As Yogi once said: "If people don't want to go to the ballpark, you can't stop them."
The cork is out of the bottle on this latest edition of daily newspapers. Like almost everything else it has controlled, unregulated capitalism has sucked the life out of journalism by turning it into an "industry."
I don't know what's next as an economic model. As Marx predicted, capitalism has imploded like a black hole ... the pyramid collapsed. Perhaps we will return to the voice in the wilderness iconoclast of Franklin's day or to the little family-owned paper.
So many fine papers have been gutted; LAT is just one in a long sad litany.
I fear the disaster hasn't happened yet. First there were several years of perestroika, then the Soviet Union disappeared in three weeks. Things fall apart fast.
The average American is amazingly uninformed, so the press has pretty much failed in its mission already. Who knows what comes next without viable papers.
(Maybe I should wake upo before I try to type, let along think ...)
well, some interesting thoughts there but i dont think a) capitalism is finished - tho the ayn-randian get-out-of-the-way-of-the-market idea that's been in fashion since about 1980 has clearly developed some problems, and
b) cant agree that the LAT is typical of american newspapers, tho things are certainly tough all over. LAT went from winning double digit pulitzers a few years back to losing nearly 40 % of its newsroom staff in 2008 alone.
declining paid readership and loss of business to the web are, these days, typical; tribune's ownership troubles are not.
Scott,
Not sure if you are the same Scott Timberg from Wesleyan. But if so, hello, this is Hap. Jim Miller's friend. Not sure if you remember me. Funny. I heard a song on the Radio today I liked, googled the Band (the airborne toxic event), and your name came up in a music review. If this is you, it was a well written review. Hope you are well.
hey hap good to hear from you -- yes mercifully there is only one scott timberg...
The real problem--one I've blogged about (albeit indirectly)--is that we're no longer a nation of readers.
My wife and I subscribe to the NY Times, WX Post, and WSJ, as well as a magazine or two. In a month or two, if only as a quixotic gesture of support, we'll probably add the New Yorker, the NY Review of Books, and at least one other publication I think we should support.
I suspect, though, we're unique among our friends and neighbors, more than a few of whom have told me they no longer subscribe to The WX Post (WX is Associated Press-speak for Washington; I'm an old AP guy)because they read what they want to on-line.
Problem with that, as others have noted, is that you tend to read about what you're already interested in. With an analog newspaper in hand, you tend to make serendipitous discoveries.
Then, too, reading several newspapers provides information you wouldn't necessarily get reading just one.
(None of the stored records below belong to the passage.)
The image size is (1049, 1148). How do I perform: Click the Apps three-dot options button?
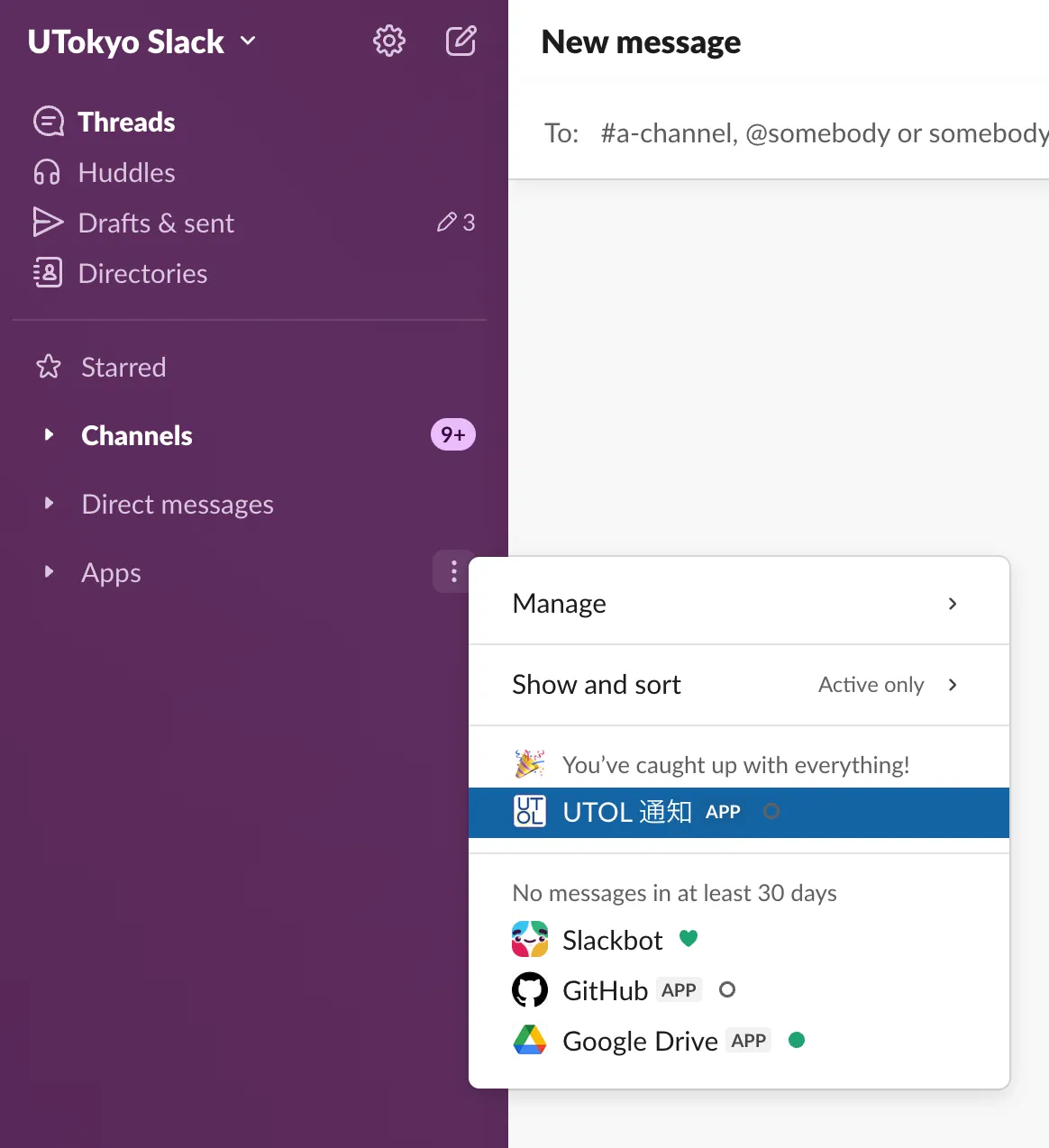coord(453,571)
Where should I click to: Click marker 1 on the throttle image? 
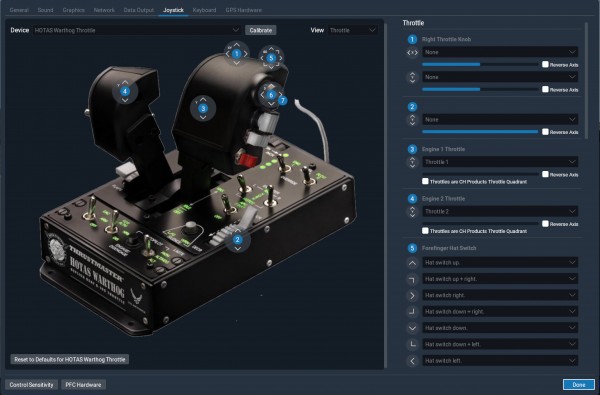pos(236,54)
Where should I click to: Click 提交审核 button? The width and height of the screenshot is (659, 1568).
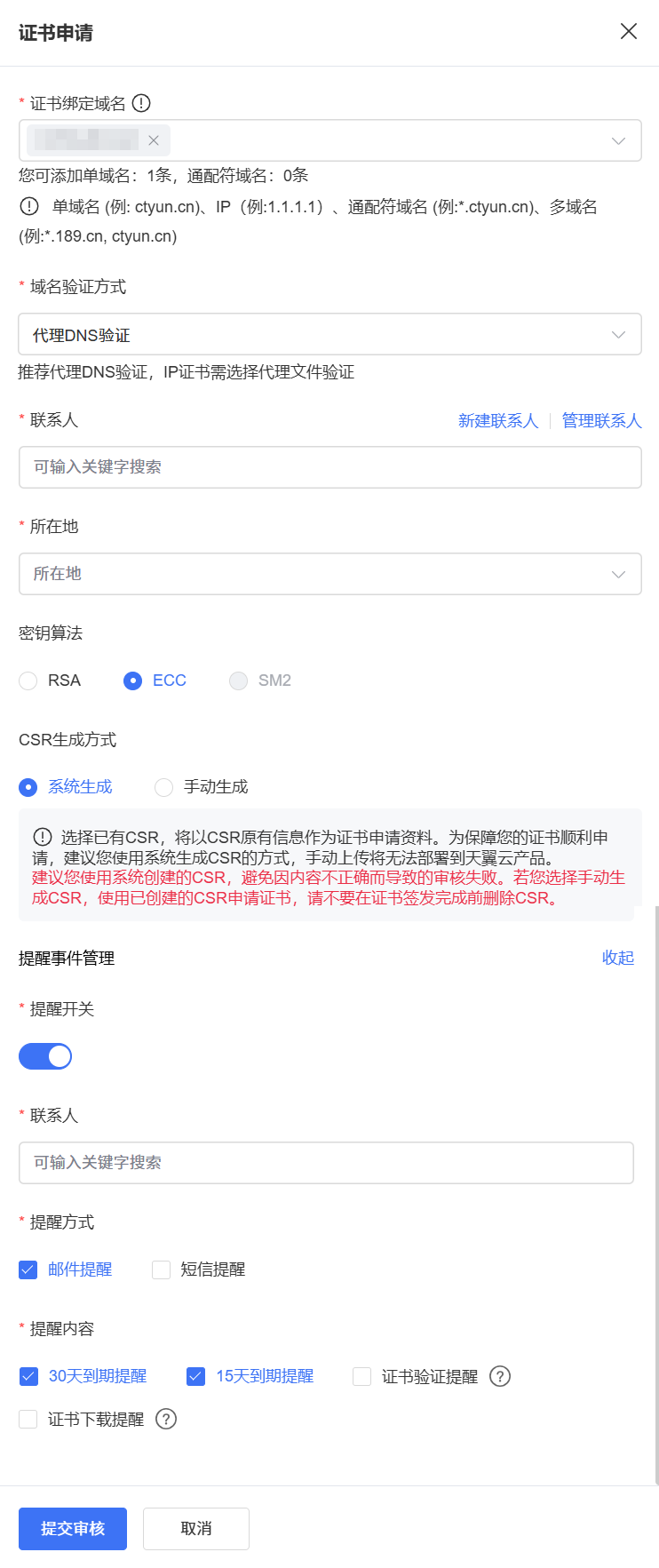tap(73, 1528)
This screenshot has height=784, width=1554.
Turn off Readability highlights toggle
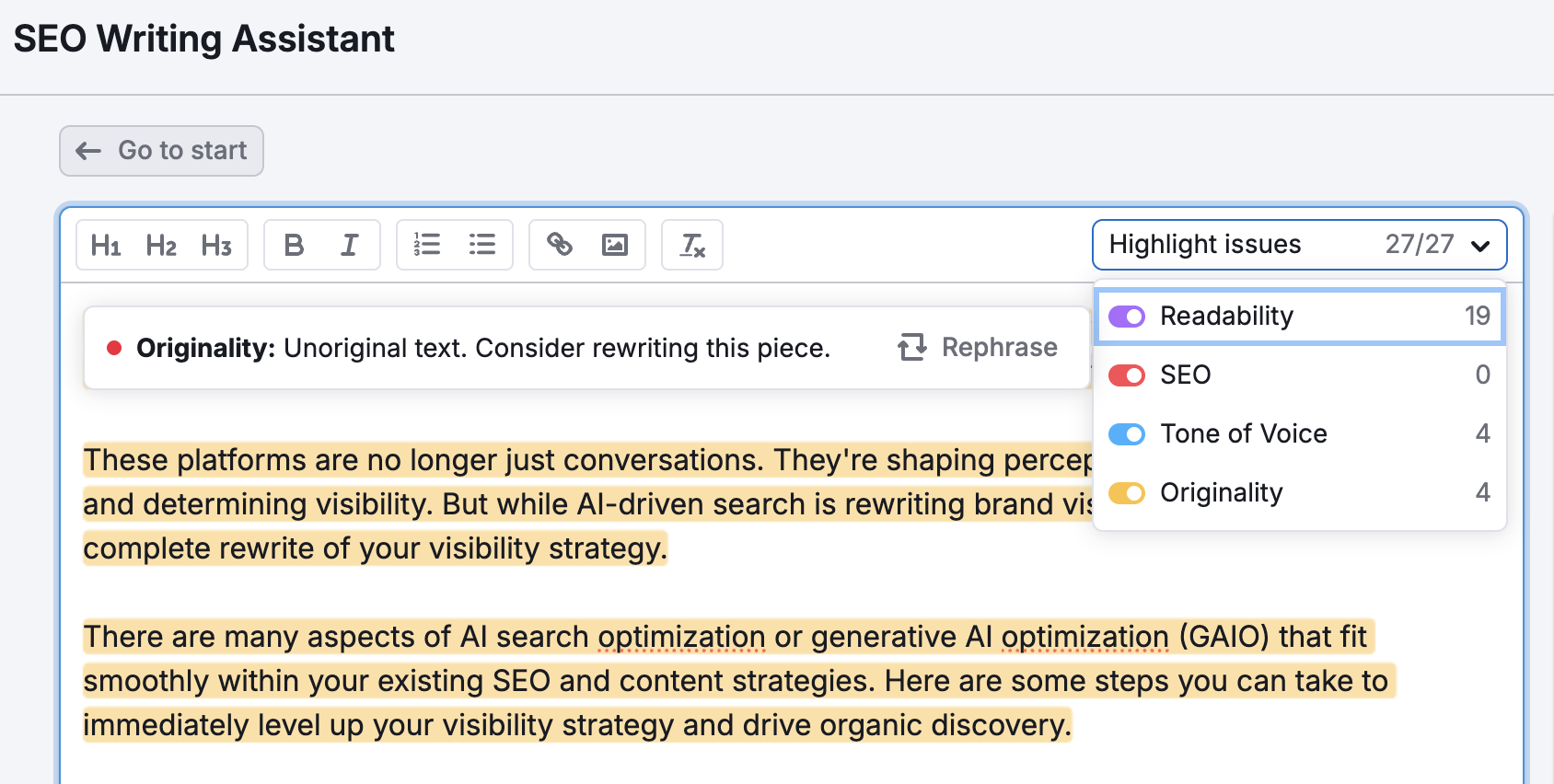pos(1127,317)
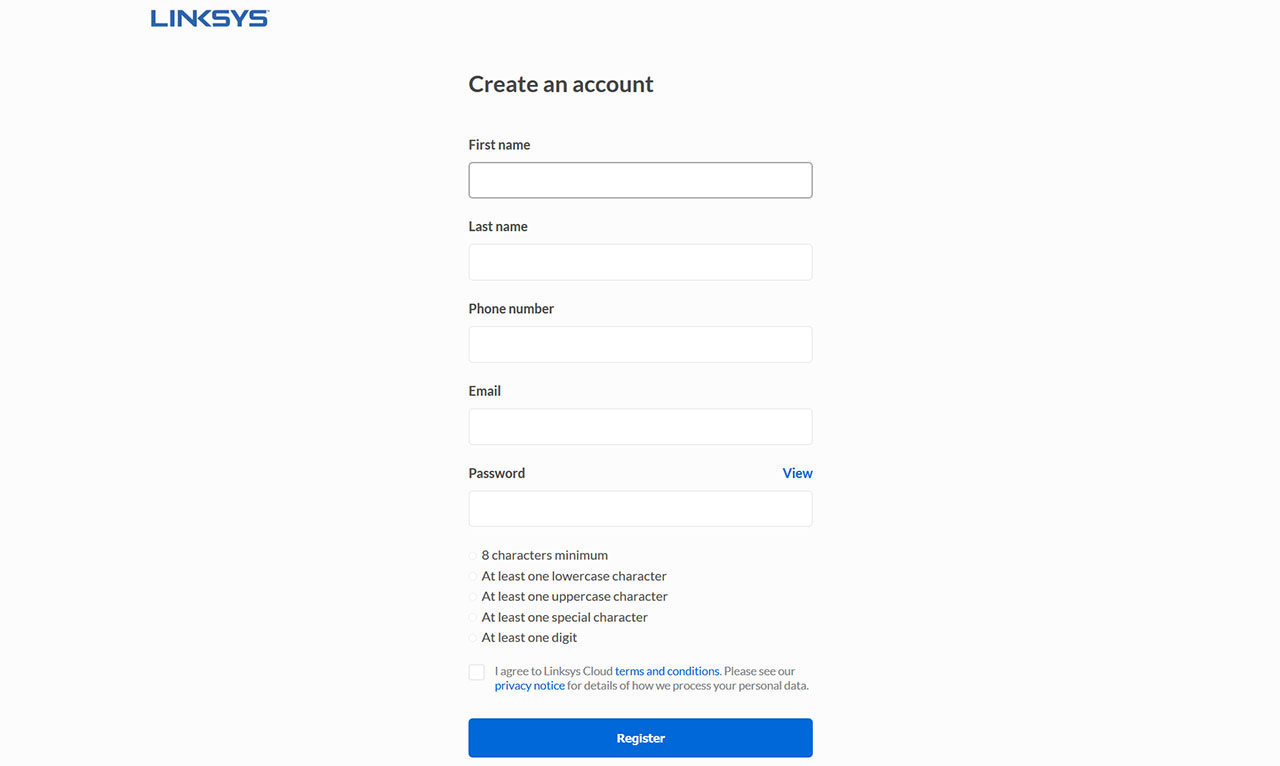Focus the First name input field
Viewport: 1280px width, 766px height.
[x=640, y=180]
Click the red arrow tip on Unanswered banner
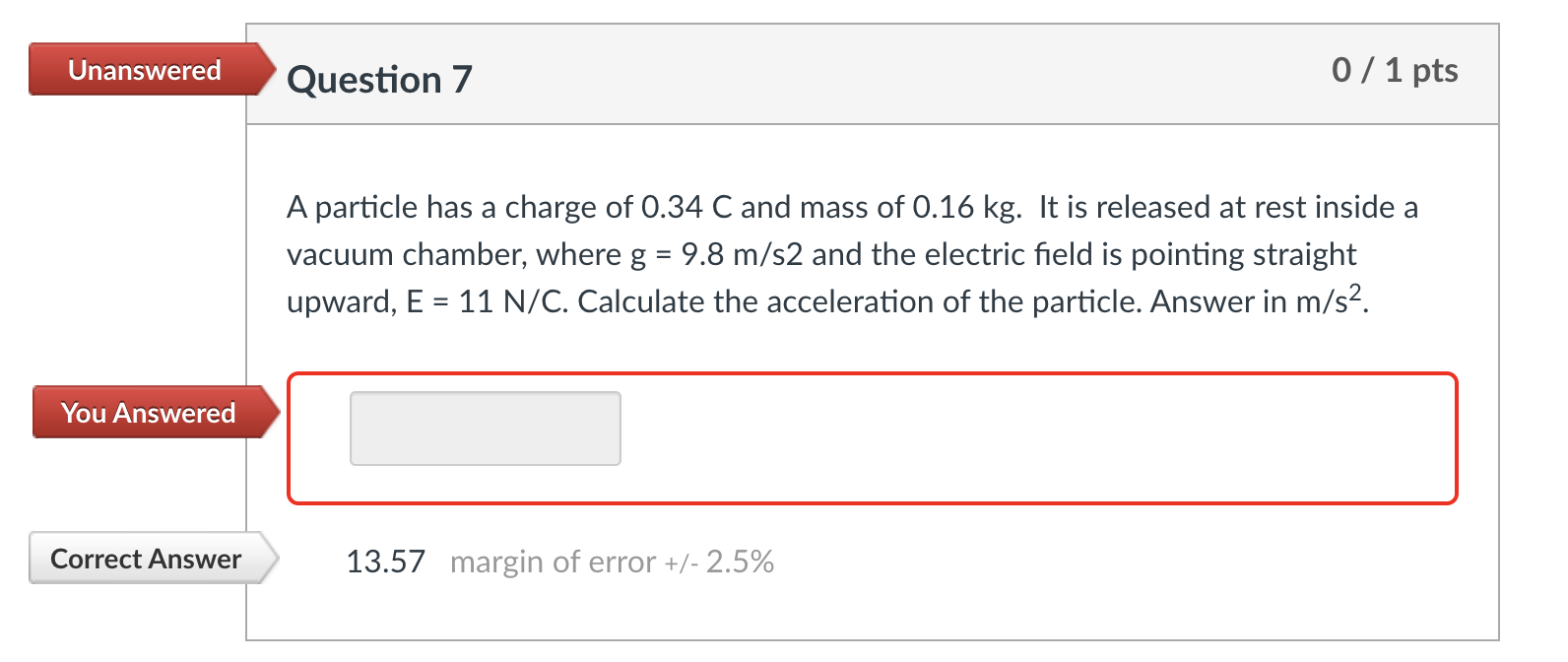The height and width of the screenshot is (662, 1568). point(268,69)
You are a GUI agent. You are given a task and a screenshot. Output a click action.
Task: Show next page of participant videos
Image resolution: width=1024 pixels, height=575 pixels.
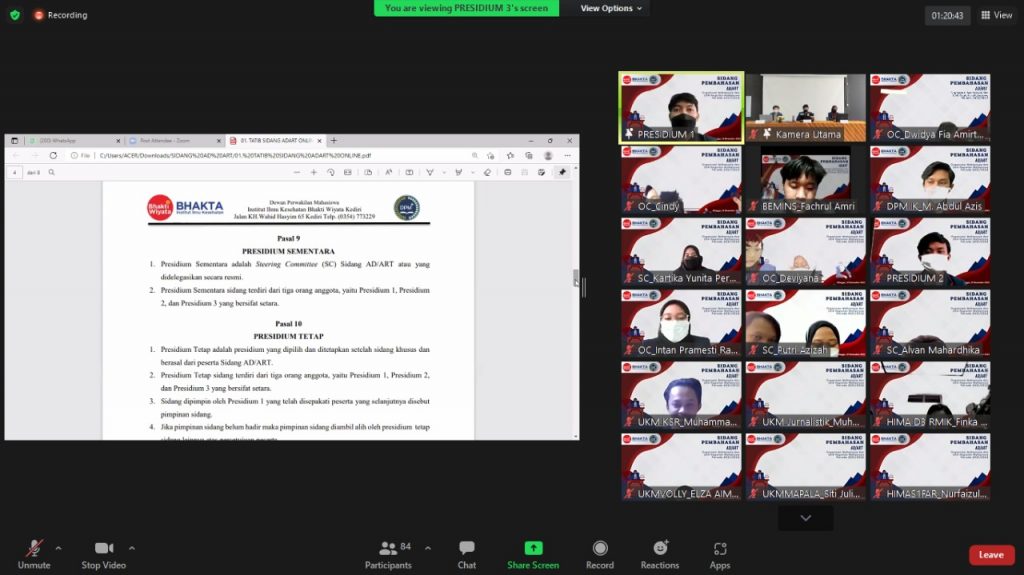805,518
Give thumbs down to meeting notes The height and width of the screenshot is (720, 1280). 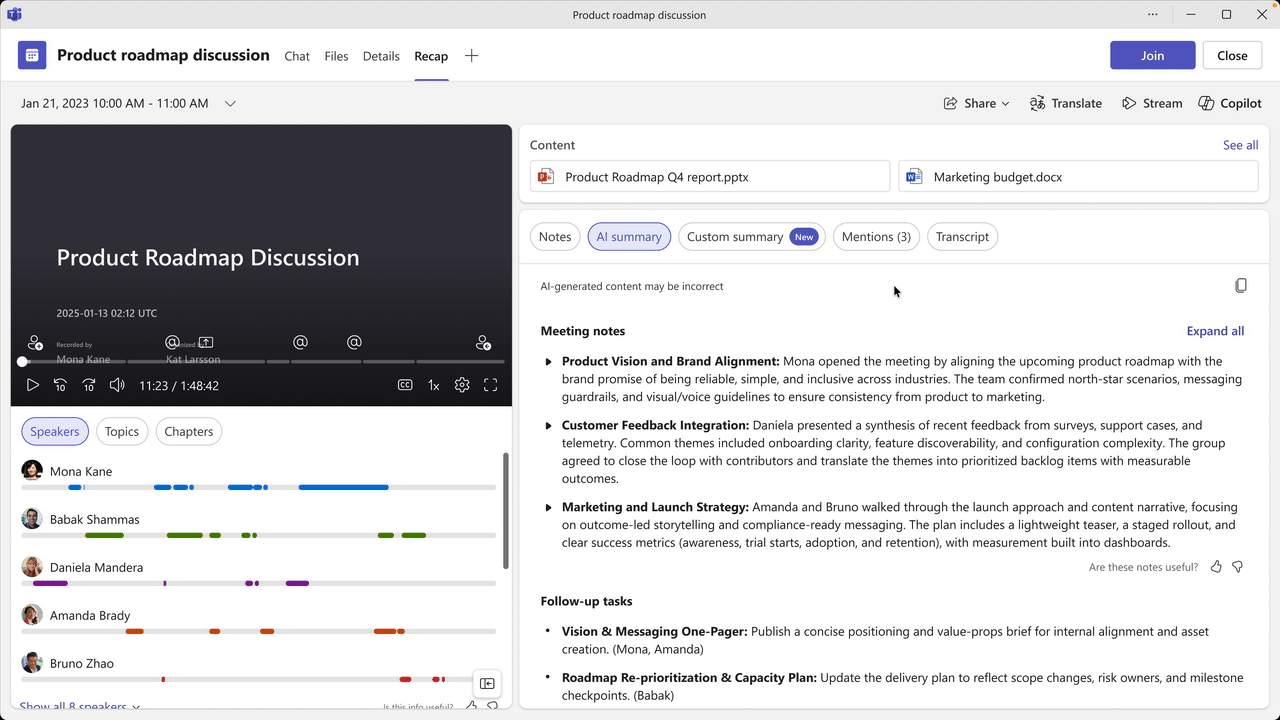1238,567
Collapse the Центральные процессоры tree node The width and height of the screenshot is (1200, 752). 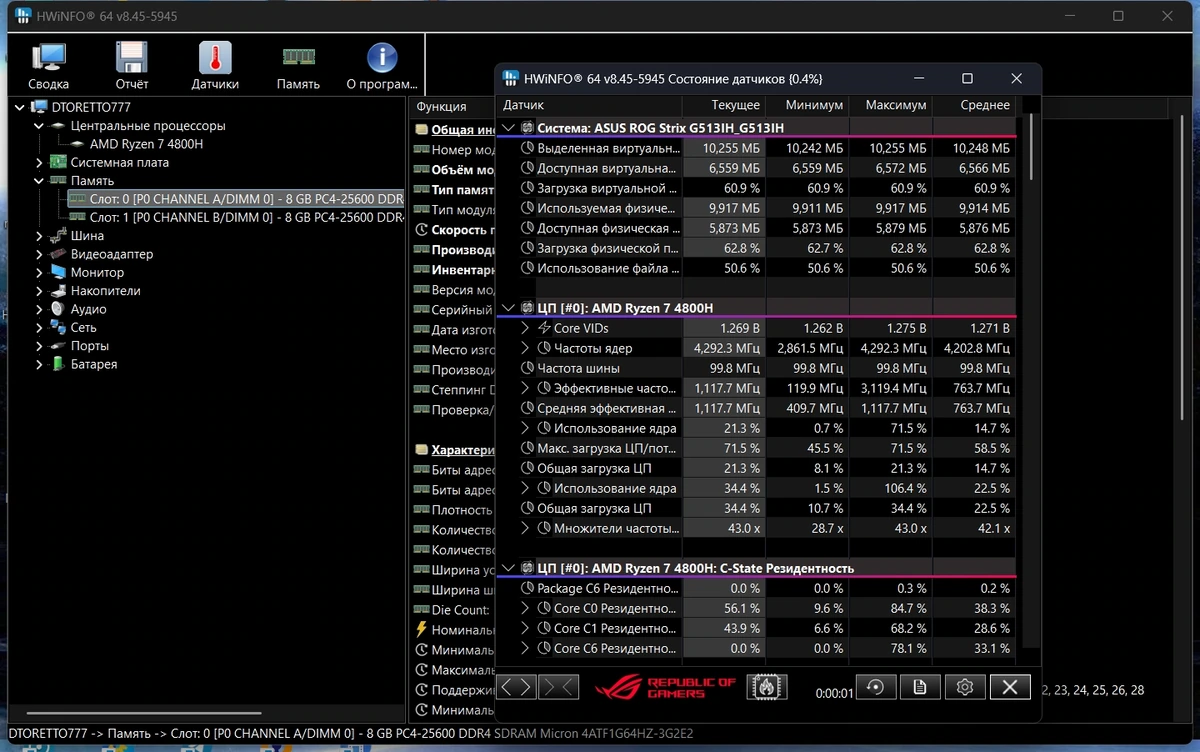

Case in point, the WX Post obituary of jazz drummer Louis Bellson, which noted his marriage to Pearl Bailey.
The NY Times, OTOH, reminded us that theirs was an interracial marriage at a time when such were illegal in about 17 states.
Waiting with my son in a doctor's office the other day, I listened to several mothers tell me how cool it was that my son loves to read. I thought about telling them, but didn't, that we've read to him from the start (in utero!), provided plenty of books ($6,000 and counting) and--most important--limited his TV and computer time, as well as his movie and DVD viewing.
(I just figured out that my kid's 8, and we've probably spent more on books for him each year than clothes.)
And, of course, I didn't point out that one had just complained she'd been reading the book she was holding for several weeks and found it hard to find time to read more than a few pages.
Anyway, enough of this rant.
To paraphrase Norma Desmond, newspapers are still big; it's the people that have gotten smaller.
well said -- it's the pleasure of serendipity and those accidental discoveries that disappear when the actual physical paper is gone.